Social determinants of health have an outsized impact on the health of vulnerable populations. Access to quality housing, nutrition, and transportation can greatly improve communities’ health, but it can be difficult to sell to investors because these determinants are in effect public goods, and not limited to those who pay for them. But healthcare economists hope they can use the self interest of community health stakeholders to improve these determinants.
During the North Dallas Chamber of Commerce Healthcare Conference, economist Len Nichols of George Mason University shared his research that details how to get self-interested healthcare systems to collaborate to improve social determinants in their communities. Not only do these factors make for a healthier population in their own right, they affect the impact of future medical interventions. “Antibiotics are of little help to those who drink polluted water every day,” Nichols’ paper, which he cowrote with doctoral candidate Lauren Taylor, in Health Affairs, says.
Other factors contribute the need for this collaboration. The Affordable Care Act penalizes hospitals for readmissions, providing incentive for the providers to make sure their patients are returning home to healthy spaces.

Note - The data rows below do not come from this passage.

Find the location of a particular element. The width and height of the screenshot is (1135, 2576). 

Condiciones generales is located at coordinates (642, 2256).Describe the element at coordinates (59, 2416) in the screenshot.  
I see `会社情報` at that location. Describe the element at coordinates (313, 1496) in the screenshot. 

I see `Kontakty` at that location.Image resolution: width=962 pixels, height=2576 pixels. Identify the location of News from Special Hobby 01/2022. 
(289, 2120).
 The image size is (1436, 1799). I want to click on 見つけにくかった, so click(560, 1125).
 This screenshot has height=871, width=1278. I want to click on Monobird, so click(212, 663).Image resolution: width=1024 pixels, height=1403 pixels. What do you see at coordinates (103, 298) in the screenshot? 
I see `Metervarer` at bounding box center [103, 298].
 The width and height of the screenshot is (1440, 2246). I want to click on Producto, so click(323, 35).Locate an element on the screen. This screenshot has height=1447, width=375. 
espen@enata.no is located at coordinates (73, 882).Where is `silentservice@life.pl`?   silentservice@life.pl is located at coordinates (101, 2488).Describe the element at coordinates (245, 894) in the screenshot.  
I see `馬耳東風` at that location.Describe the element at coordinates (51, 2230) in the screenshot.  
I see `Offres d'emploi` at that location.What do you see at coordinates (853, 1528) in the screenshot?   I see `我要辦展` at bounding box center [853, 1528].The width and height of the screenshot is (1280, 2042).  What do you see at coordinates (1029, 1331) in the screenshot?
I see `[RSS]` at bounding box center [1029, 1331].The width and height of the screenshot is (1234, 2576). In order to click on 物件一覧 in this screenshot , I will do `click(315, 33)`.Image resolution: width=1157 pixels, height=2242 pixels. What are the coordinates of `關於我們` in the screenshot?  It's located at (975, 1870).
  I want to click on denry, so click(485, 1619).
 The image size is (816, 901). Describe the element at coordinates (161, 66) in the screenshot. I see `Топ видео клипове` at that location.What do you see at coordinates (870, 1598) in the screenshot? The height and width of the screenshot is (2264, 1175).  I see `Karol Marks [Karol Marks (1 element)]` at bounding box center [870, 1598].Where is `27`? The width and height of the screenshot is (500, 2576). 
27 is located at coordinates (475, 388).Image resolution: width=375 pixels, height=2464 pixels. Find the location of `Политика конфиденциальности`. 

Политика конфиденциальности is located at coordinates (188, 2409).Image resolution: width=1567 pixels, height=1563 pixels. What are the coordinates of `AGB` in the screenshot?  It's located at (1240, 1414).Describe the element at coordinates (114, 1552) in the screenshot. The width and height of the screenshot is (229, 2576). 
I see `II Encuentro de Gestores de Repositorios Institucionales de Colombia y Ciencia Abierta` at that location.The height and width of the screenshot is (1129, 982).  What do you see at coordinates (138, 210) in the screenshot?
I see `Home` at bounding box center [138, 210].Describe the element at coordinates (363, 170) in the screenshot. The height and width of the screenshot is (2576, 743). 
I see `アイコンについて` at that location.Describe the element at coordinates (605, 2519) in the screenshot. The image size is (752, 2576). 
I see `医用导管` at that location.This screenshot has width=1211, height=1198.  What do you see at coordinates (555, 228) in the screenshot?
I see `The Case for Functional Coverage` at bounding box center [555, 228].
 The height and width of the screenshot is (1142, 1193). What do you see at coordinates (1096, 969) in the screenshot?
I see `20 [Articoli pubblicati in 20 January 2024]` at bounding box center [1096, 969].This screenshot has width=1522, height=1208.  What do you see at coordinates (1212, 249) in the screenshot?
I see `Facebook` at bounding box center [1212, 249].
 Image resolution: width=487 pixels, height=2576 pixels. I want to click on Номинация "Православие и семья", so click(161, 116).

In addition, the average household has gone from spending 7 percent of its income on healthcare in 1996 to over 23 percent today. Lastly, debt in the United States exceeds GDP, and government healthcare spending needs to be reduced if the country hopes to make a dent in the deficit. Medicare and Medicaid are around a quarter of the federal budget, a major opportunity to trim costs.
Some systems have invested in community health workers and social workers to keep patients connected to the healthcare system and are living healthful lives, but there hasn’t been any large scale investment to change social determinants from providers.
Nichols noted that there are some Medicare and Medicaid programs have loosened up restrictions on what money can be spent on, opening a door to spending these dollars on something like housing, food, or other environmental factors.
But because investing in social determinants might not only benefit those in a provider’s system, it can be difficult to convince the financial powers that be to invest in the community this way. Rather than having the government tax citizens more and provide the services, private companies may find it in their best interest to invest in another way. Health plan providers, healthcare providers, and the tex payer can all benefit from an intervention upstream of the hospital visit.
The paper, “Social Determinants As Public Goods: A New Approach To Financing Key Investments In Healthy Communities” outlines the concept. It begins by finding out which stakeholders may gain from improved housing, food, or other factors. Then, the community must identify a broker with public and private trust, such as a nonprofit. With stakeholders and broker on board, the group identifies the largest social determinant needs in the community, and finances improvements in that area. It could be access to food, transportation, housing, or anything else. Stakeholders have to be made to understand that they benefit financially if they can avoid costly patients and keep the community plugged into their primary care doctors. Next, the group must find out what the different stakeholders would be willing to pay for the investment, as each group will see different returns on their investment. The plan will make sense if the collective benefit to all the stakeholders (such as reducing emergency room visits or hospitalizations) is greater than what the stakeholders are collectively willing to pay. If this proves the case, then the broker can calculate how much each stakeholder should pay based on how much they are willing to pay and the overall benefit, so that each stakeholder benefits.
The chart below from Nichols and Taylor’s research in Health Affairs demonstrates how the concept can be put into practice and benefit all stakeholders.
Next, a vendor should be selected to deliver the intervention, such as non-emergency medical transportation, and the broker manages the services and contract. The contract can be renewed if the data holds and the plan remains profitable for everyone.
Though the plan has been implemented in certain communities across the country, it isn’t without its challenges. It can be difficult for the healthcare organizations to determine exactly how much an intervention will benefit them, or they may doubt that the chosen intervention will be delivered efficiently. Lastly, there is a risk that a patient who benefits from an intervention may switch providers or health plans thus negating the benefits of helping that person. There could also be a lack of trust for the broker or difficulty choosing the site for the intervention.
But Nichols is hopeful and believes it can be accomplished. For him, it is about communities coming together to do the right thing and benefit along the way. “That is what community is,” he said at the conference. “We can build it because we already have it.”